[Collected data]
◆ ◆ ◆

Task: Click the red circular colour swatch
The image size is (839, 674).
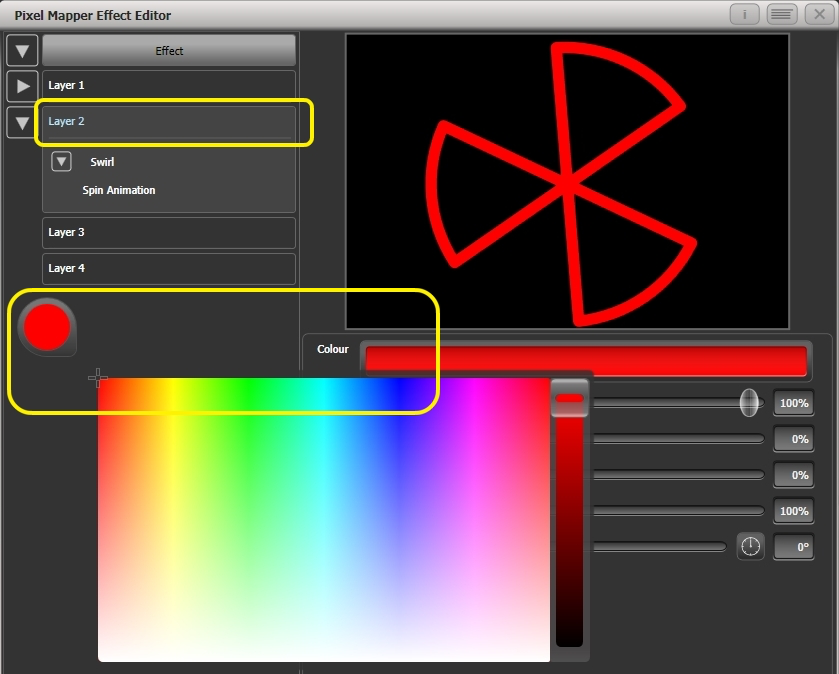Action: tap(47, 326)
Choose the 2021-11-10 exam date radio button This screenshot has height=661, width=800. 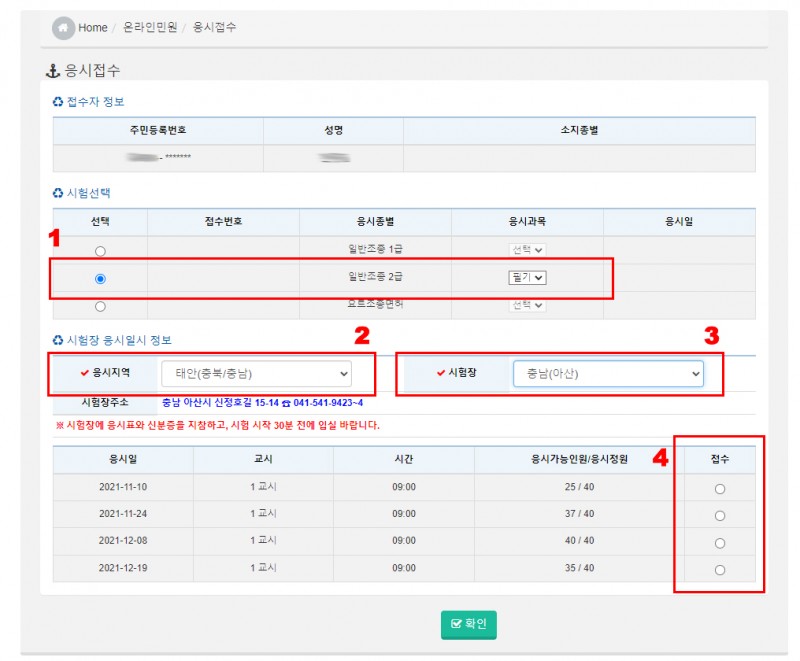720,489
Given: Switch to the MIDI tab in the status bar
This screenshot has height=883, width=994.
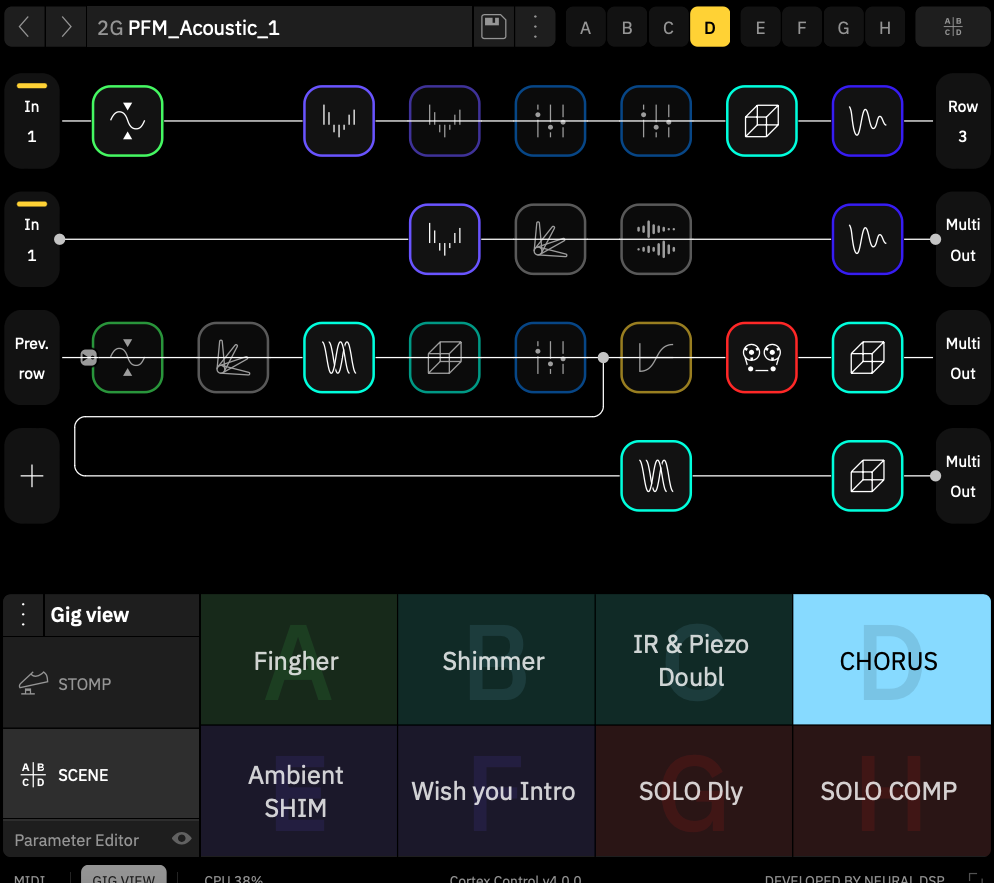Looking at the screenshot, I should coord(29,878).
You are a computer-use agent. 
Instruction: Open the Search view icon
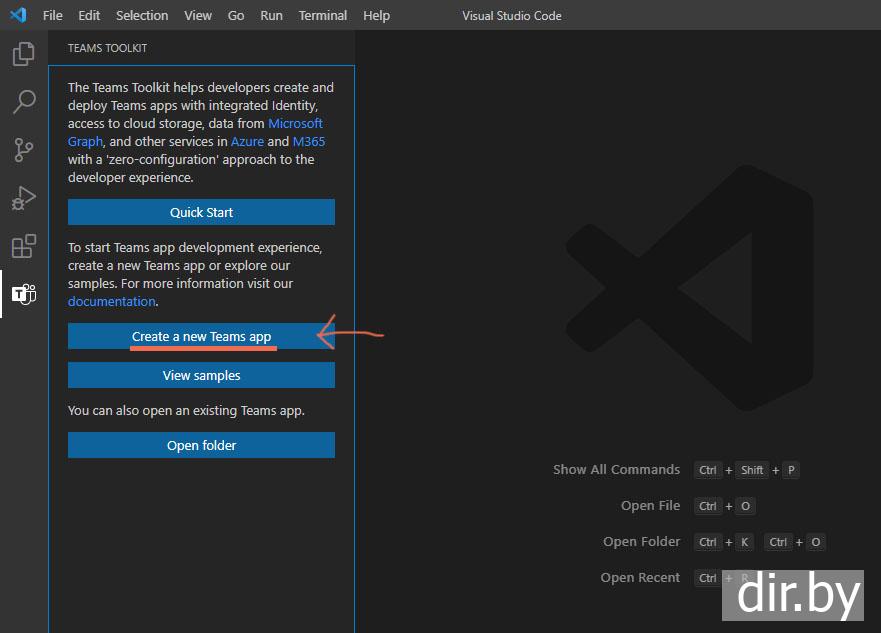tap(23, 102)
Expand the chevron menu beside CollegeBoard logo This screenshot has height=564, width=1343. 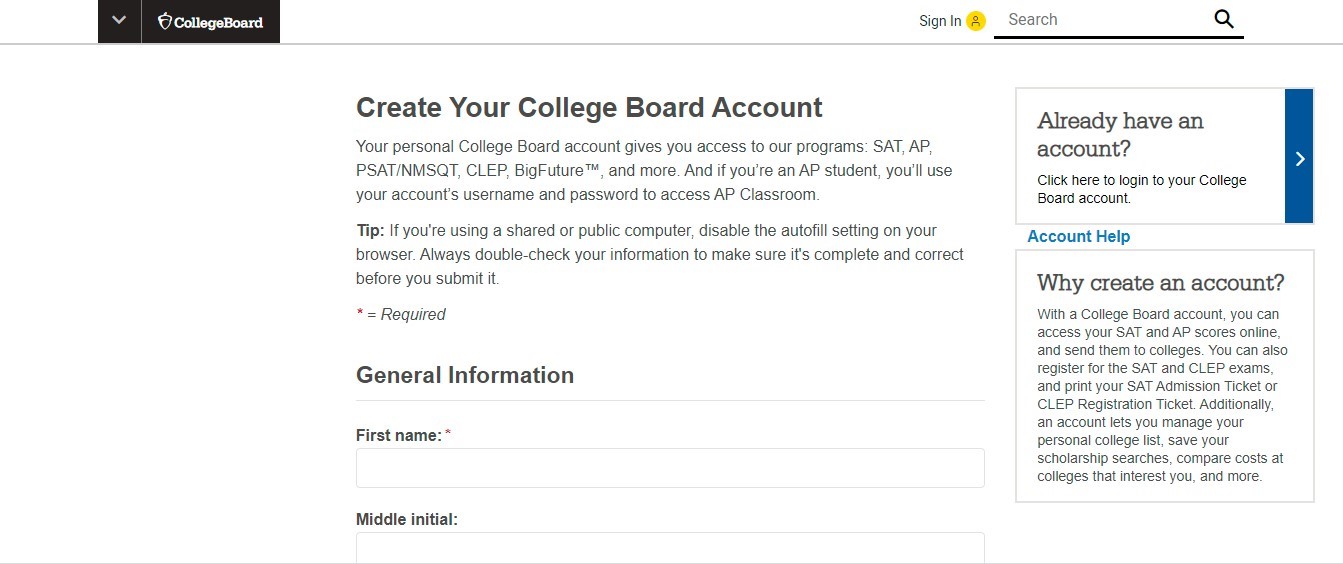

◆ ◆ ◆

• ASSIGNED TASK:
Beginning with the line that contains "Instruction: Open the Search view icon" and ending with the last line of the data above, output those lines exactly and nothing more, without any pictures.

• OUTPUT OF THE TASK:
Instruction: Open the Search view icon
tap(23, 102)
Expand the chevron menu beside CollegeBoard logo This screenshot has height=564, width=1343. 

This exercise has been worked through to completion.